Nearly 30 years after an elderly New York couple’s 1911 painting by Marc Chagall was stolen from their Manhattan home, the modernist oil-on-canvas work is being returned to the family’s estate.
The painting, entitled Othello and Desdemona, was recovered last year after a Maryland man contacted the FBI’s Washington Field Office. The man’s repeated efforts to consign the painting had been rebuffed by a Washington, D.C., gallery owner who was suspicious about the lack of paperwork supporting the painting’s authenticity and provenance. The gallery owner suggested the man call law enforcement, which is how it became an FBI investigation.
“We took the case from there,” said Special Agent Marc Hess, one of a handful of FBI investigators on the Bureau’s specialized Art Crime Team. Hess said the investigation led to the man’s home in Maryland, where he had stored the painting in his attic for years in a custom box he crafted out of a door jamb and plywood. Hand-scrawled on the top of box were the words “Misc. High School artwork.”
According to court documents, the Maryland man had obtained the painting in the late 1980s or early 1990s from the man who stole the Chagall in New York in 1988. The thief, it turned out, was a worker in the Upper East Side building where Ernest and Rose Heller lived in an apartment surrounded by paintings and sculptures by renowned artists like Renoir, Picasso, Hopper, and Chagall. Several other works of art also disappeared in the heist.
“It was an inside job,” Hess said. “A person who had regular access to the building was stealing from apartments while the tenants were away.”
Shortly afterward, the thief met with the Maryland man in Virginia to try to sell the painting, court documents show. The Maryland man found a potential buyer, but the deal collapsed when he learned he wasn’t going to receive a cut of the proceeds. The Maryland man kept possession of the painting and stashed it in his attic for years. He brought it out in 2011—and again in January 2017—in his fruitless appeals to the D.C. gallery owner to exhibit and try to sell the stolen art.
“Well documented and known art is very hard to move once it has been stolen,” said Supervisory Special Agent Tim Carpenter of the FBI’s Art Crime Team. “Gallery owners are our first line of defense in identifying pieces of art that do not have the appropriate documentation and should be brought to the attention of law enforcement.”
The Hellers, who bought the painting in the 1920s, have both passed away. The artwork, which shows Shakespeare’s titular Othello holding a sword and looking at his bride, Desdemona, lying on a bed, was painted by Chagall when the Belarusian painter lived in Paris. In 1967, the Hellers’ painting was on exhibit at the Kunsthaus Zurich in Geneva, Switzerland.
“They went on vacation back in 1988,” Hess said. “They returned, and this work of art—along with several others—was missing.”

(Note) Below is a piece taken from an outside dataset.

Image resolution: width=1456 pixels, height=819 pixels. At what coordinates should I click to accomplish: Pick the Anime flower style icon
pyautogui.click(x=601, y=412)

The statute of limitations for the theft has expired, so no charges are pending against the individual who initially stole the painting, nor the individual who kept it. The Maryland man is not named in court filings. The suspected thief in the case was convicted in federal court and served time on charges related to selling stolen property, including art from other apartment buildings.
“The investigation into the other missing paintings continues,” Hess said. The Chagall painting, which until recently was still stored in the makeshift wooden box, will be returned to the Hellers’ estate, which plans to place it on auction. Proceeds will reimburse the insurance company that paid the theft claim years ago and be directed to several non-profit organizations supported by the estate, including an artists’ colony in New Hampshire.
“As the FBI returns this painting to the estate of its proper owners, we do so with the purpose of preserving history,” said Washington Field Office Assistant Director in Charge Nancy McNamara. “This piece of artwork is of significance not just for its monetary value, but for its place in the world of art and culture. The FBI continues to commit investigative resources to recover cultural property.”